Personally owned devices with a work profile running on Android 12 and above devices today, we are over controlling their personal space by demanding complex password setup.

there are two passwords affected by this Password complexity setting in Intune :

  • The device password that unlocks the device
  • The work profile password that allows users to access the work profile

Even we choose medium complexity, user are getting a notification to change the device password to complex. this is not feasible for the BYOD scenario. Yes, i can understand security perspective avoid simple passcode, but policy shouldn't force for lengthy and complex passwords. how you configured this password complexity your environment ?.

7 REPLIES 7

Moombas
Level 4.1: Jelly Bean

Hi Govi, Why setting device password policy and not only work profile policy?

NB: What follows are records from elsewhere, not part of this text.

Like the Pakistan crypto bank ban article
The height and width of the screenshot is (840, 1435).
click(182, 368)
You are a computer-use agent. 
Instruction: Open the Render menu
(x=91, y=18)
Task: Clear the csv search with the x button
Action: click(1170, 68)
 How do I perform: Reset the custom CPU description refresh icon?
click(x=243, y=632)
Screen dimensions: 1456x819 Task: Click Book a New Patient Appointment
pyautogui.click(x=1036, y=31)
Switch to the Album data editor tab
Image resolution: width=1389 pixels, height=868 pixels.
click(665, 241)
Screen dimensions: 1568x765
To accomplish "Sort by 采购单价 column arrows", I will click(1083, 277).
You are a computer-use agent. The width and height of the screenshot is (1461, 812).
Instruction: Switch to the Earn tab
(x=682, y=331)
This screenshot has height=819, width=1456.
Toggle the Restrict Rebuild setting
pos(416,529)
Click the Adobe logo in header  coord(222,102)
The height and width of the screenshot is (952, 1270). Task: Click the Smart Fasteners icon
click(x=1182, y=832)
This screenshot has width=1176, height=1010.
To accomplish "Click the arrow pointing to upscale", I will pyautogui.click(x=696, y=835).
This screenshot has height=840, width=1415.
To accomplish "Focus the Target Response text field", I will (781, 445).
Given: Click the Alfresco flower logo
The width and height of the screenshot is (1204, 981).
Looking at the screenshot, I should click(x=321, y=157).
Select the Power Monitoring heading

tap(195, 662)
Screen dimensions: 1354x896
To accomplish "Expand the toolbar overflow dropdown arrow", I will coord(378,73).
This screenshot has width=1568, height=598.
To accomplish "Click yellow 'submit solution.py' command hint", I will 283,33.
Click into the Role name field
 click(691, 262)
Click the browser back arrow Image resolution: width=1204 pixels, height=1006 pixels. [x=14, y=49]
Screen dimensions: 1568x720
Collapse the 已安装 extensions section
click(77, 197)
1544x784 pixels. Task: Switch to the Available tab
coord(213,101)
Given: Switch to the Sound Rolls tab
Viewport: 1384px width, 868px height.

Then the user can set his own password for the device but the work part is still covered by your policy.

govi
Level 2.0: Eclair

Yes, our target is also the same. But Microsoft Intune doesn't allow this and explained here "https://learn.microsoft.com/en-us/mem/intune/configuration/device-restrictions-android-enterprise-pe... -> with Android 12 and above -> Choosing Password Complexity as Medium/High affects both the Device / Work password to meet the complexity requirements. i feel its overcontrolling the end users personal space when we activate with AE.

Moombas
Level 4.1: Jelly Bean

Hi govi, 

your link doesn't work for me.
The information i found is: https://learn.microsoft.com/en-us/mem/intune/protect/compliance-policy-create-android-for-work

And there's this:
"Newly enrolled Android Enterprise 12+ devices will automatically use the Password complexity setting with the High complexity. So if you don't want a High password complexity, then create a new policy for Android Enterprise 12+ devices and configure the Password complexity setting."

govi
Level 2.0: Eclair

sorry, but this the working link : https://learn.microsoft.com/en-us/mem/intune/configuration/device-restrictions-android-enterprise-pe... . Yes, even we reconfigured with Password Complexity as medium its demanding the Device level password change which we don't want. 

govi
Level 2.0: Eclair

any new suggestion or views for the above requirement ?. 

jeremy
Level 2.3: Gingerbread

If you believe this is not working as explained by the Intune documentation, you should raise a support ticket with the Intune support team they will be able to debug this and escalate if needed.

Sorry,

 

Jeremy

govi
Level 2.0: Eclair

thanks for your hint. Yes, we are doing that too and waiting for their update. here we posted to know more about expert view on this topic and reported issue pattern.